Summary of data:

happytails.ts = ts(happytails$Attendance, start=c(2012,1), end= c(2017,12), freq = 12)

summary(happytails$Attendance)

##    Min. 1st Qu.  Median    Mean 3rd Qu.    Max.    NA's 
##   13.00   70.00   83.00   81.64   95.00  151.00       2

boxplot(happytails$Attendance, horizontal= TRUE)

Manually plotting the data and then using autoplot() to see the difference:

happytails.ts = ts(happytails$Attendance, start=c(2012,1), end= c(2017,12), freq = 12)

plot(happytails.ts, xlab="Year", ylab= "Attendance", ylim= c(0,200), bty= "l")

autoplot(happytails.ts)

There definitely appears to be some sort of pattern here, though it doesn’t appear to be seasonal as the pattern spans less than a year.

Let’s look at just the first 3 years of data to see the pattern more clearly:

#Plot first 3 years

ht_first3years= window(happytails.ts, 2012,c(2014,12))
plot(ht_first3years, xlab="Year", ylab= "Attendance", ylim= c(0,200), bty= "l")

autoplot(ht_first3years, main= "Autoplot")

We can more clearly see almost an “M” shape in the data, but again, it’s not on a yearly cycle.

Changing to a log scale to see if there’s any difference:

#no log scale
plot(happytails.ts, xlab="Year", ylab= "Attendance", ylim= c(0,200), bty= "l")

#log scale
plot(happytails.ts, log= "y", xlab="Year", ylab= "Attendance (log scale)", ylim= c(10,200), bty= "l", main= "Using Log Scale")

The data looks the same as when we manually plotted it.

Fitting a linear trend line to the data:

ht_linear_trend= tslm(happytails.ts ~ trend)

#plot linear line
plot(happytails.ts, xlab="Year", ylab= "Attendance", ylim= c(0,200), bty= "l")
lines(ht_linear_trend$fitted, lwd=2)

We can see more clearly with a fitted trend line that the data is linear and is slowly increasing over time.

Suppressing seasonality by aggregating by year:

ht_yearly_aggregate = aggregate(happytails.ts, nfrequency= 1, FUN= sum)

plot(ht_yearly_aggregate, bty= "l")

Plot each month separately:

# set the outer margin area to the right a bit bigger
par(oma = c(0, 0, 0, 6))

# We have 5 years of data
xrange <- c(1,6)
# Get the range of the ridership to set up a nicely formatted plot
yrange <- range(happytails.ts)

# set up the plot 
plot(xrange, yrange, type="n", xlab="Year", ylab="Attendance", bty="l")

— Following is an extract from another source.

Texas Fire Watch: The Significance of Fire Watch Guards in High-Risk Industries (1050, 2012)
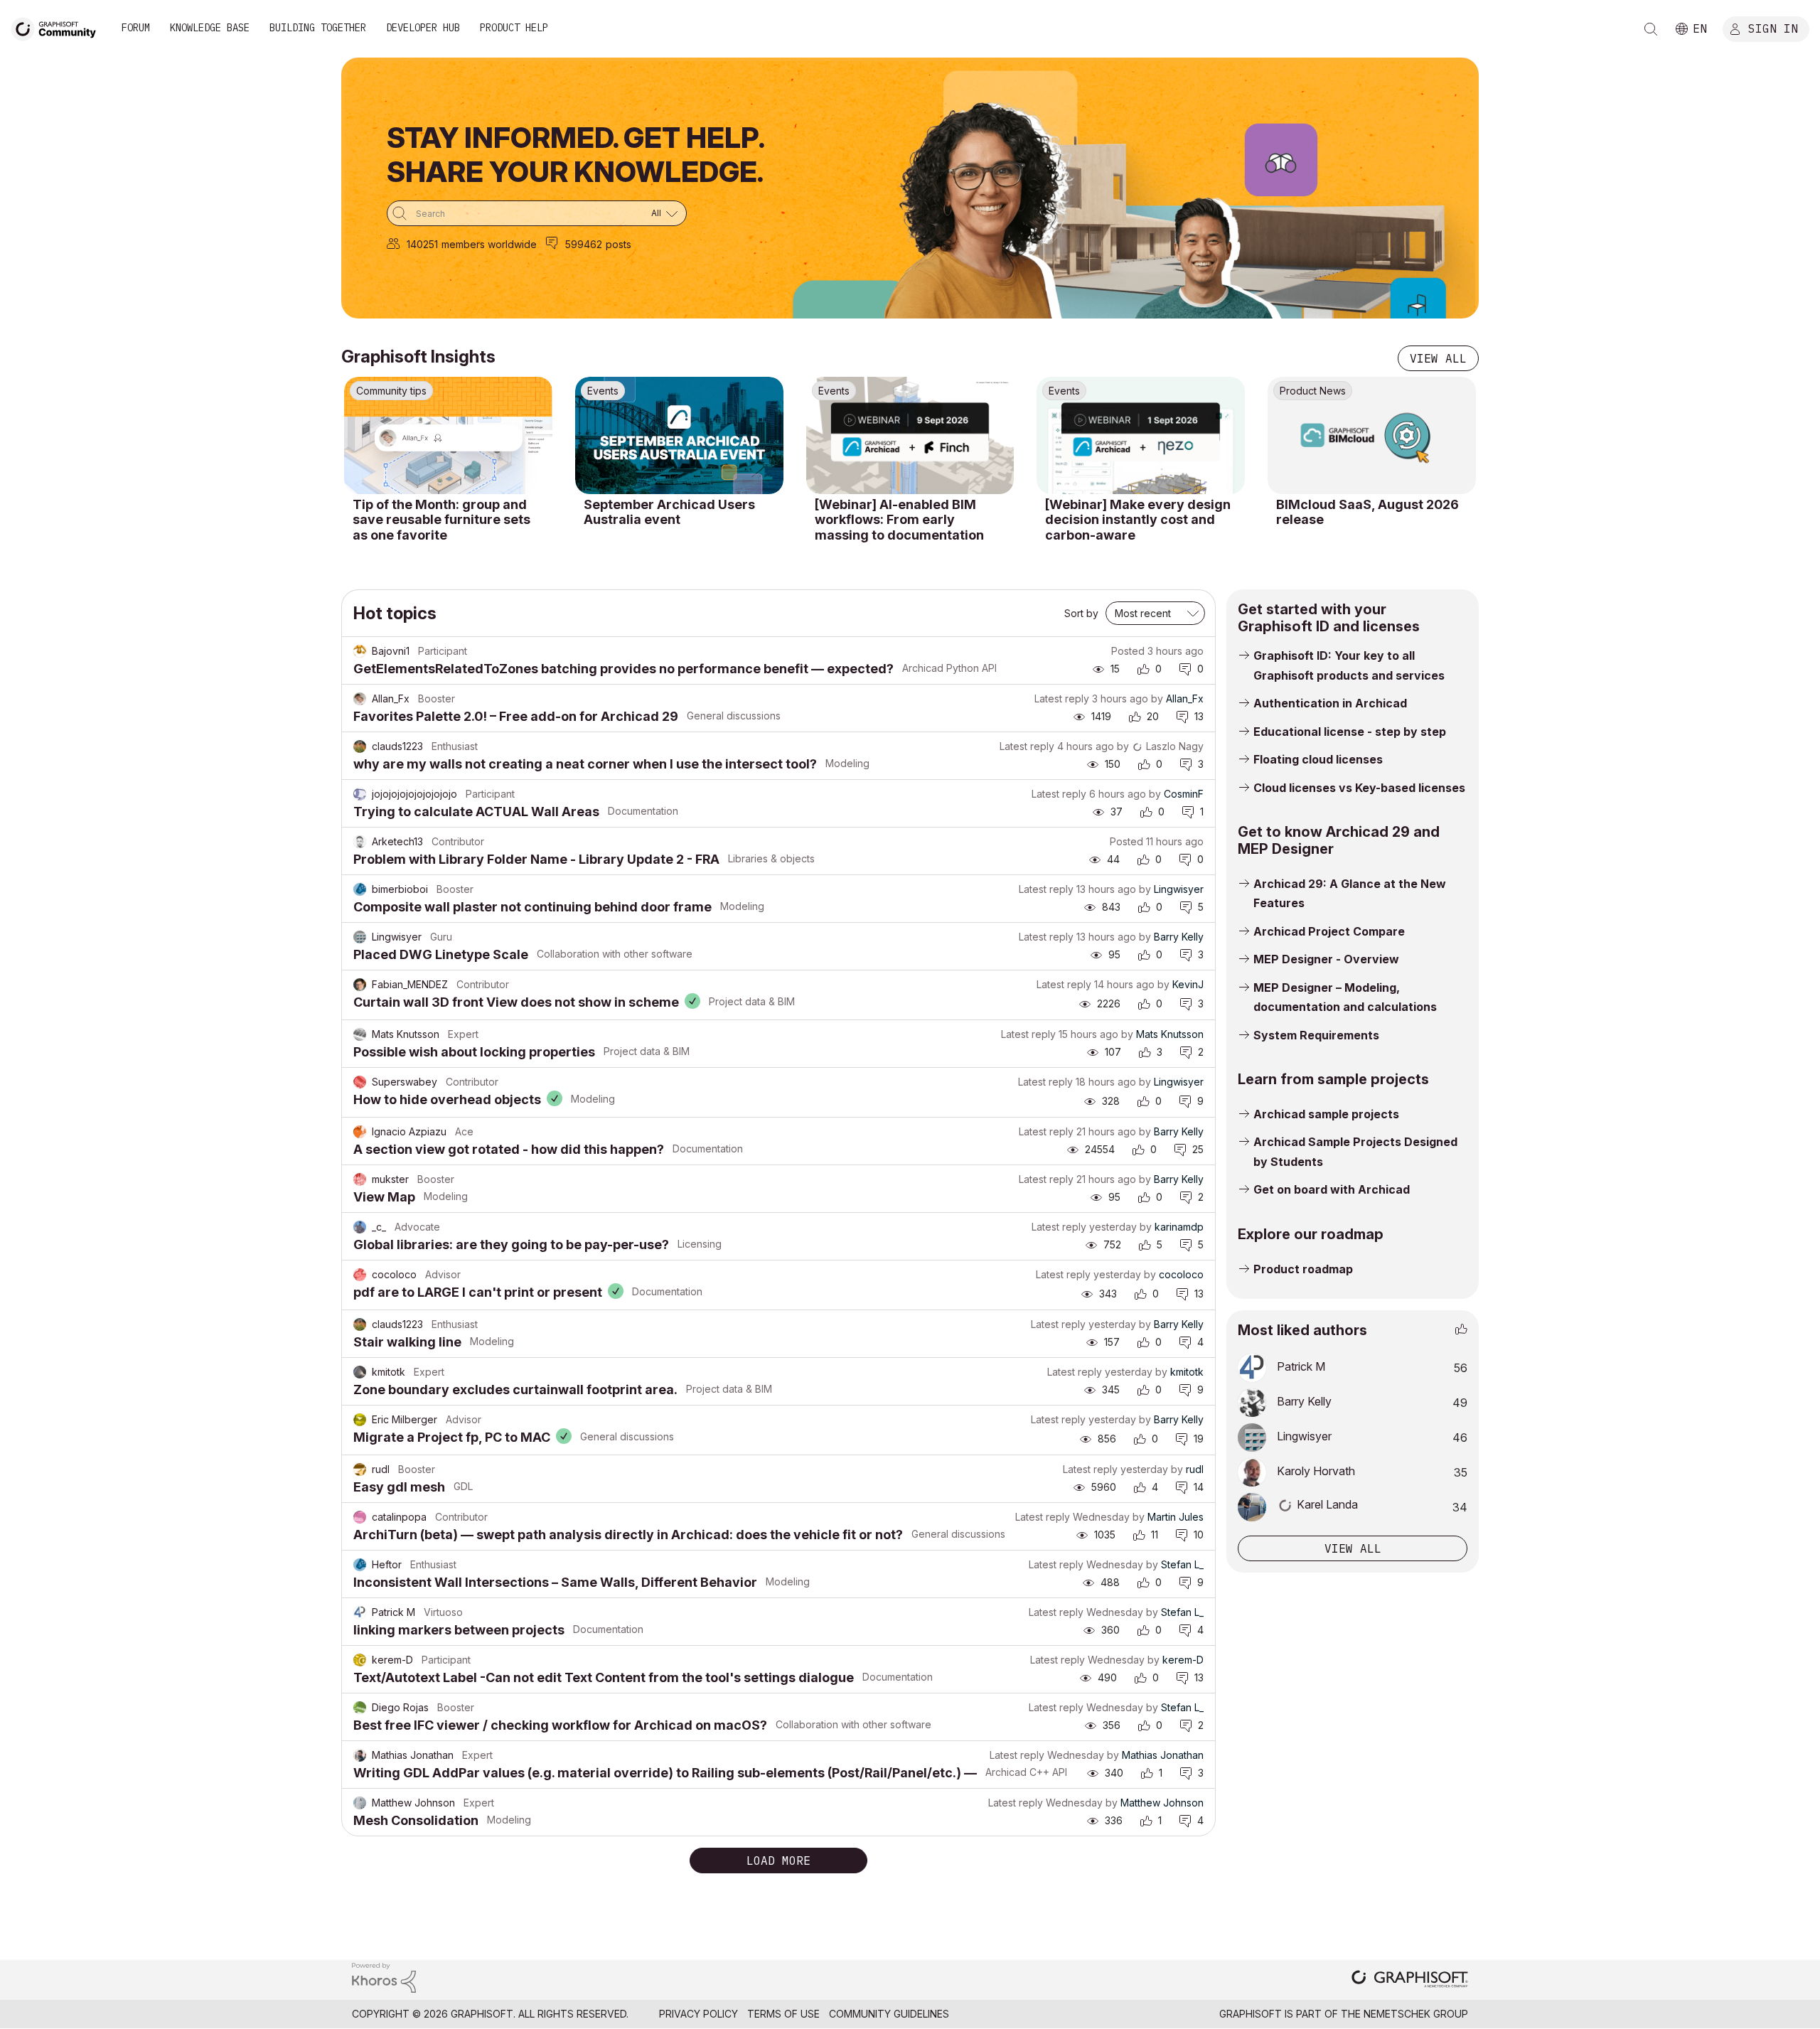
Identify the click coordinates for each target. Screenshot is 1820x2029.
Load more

# Give each of the months its own color, line type, and character
colors <- rainbow(12) 
linetype <- c(1:12) 
plotchar <- c(1:12)

# add lines 
for (i in 1:12) { 
  currentMonth <- subset(happytails.ts, cycle(happytails.ts)==i)
  lines(currentMonth, type="b", lwd=1.5,
      lty=linetype[i], col=colors[i], pch=plotchar[i]) 
} 

# add a title
title("Attendance Broken Out by Month")

# add a legend 
legend(7,100, (1:12), cex=0.8, col=colors, pch=plotchar, lty=linetype)

Though the monthly plots can be a bit overwhelming at first sight, there are some good things we can pull off of it. For instance, it appears August 2012, March 2014, and July 2015 had the 3 lowest attendance counts from 2012-2017. January 2015, October 2016, and February 2017 had the highest attendance counts.

ggseasonplot()

Another approach is to use the ggseasonplot() function, which plots a line for each year, instead of each month as above. This can be useful for seeing which years did better than others. It’s evident from the below plot that 2017 had some of their highest attendance numbers, climbing above all other years multiple times, while 2012 and 2013 had some of the lowest attendance counts. This is to be expected as we saw from the initial graph of the data that the totals slowly increase as time goes on.

ggseasonplot(happytails.ts)

qqnorm(happytails.ts)
qqline(happytails.ts, col= "red")

Autocorrelation and White Noise:

A time series is considered white noise if the variables are uncorrelated, meaning they are independent of one another and the autocorrelation coefficients are close to zero. We first use the autocorrelation function ggAcf() to plot the correlation coefficients.

ggAcf(happytails.ts)

As we can see, there are significant autocorrelations at numerous Lags.

Now, to be sure, we’ll run a Ljung-Box test on the data to check for white noise. If it returns a small p-value, we’ll know it’s not white noise.

Box.test(happytails.ts, lag=24, fitdf=0, type= "Ljung-Box")

## 
##  Box-Ljung test
## 
## data:  happytails.ts
## X-squared = 135.29, df = 24, p-value < 2.2e-16

We can see that there is a very small p-value, meaning that the data aren’t white noise, and are in fact correlated.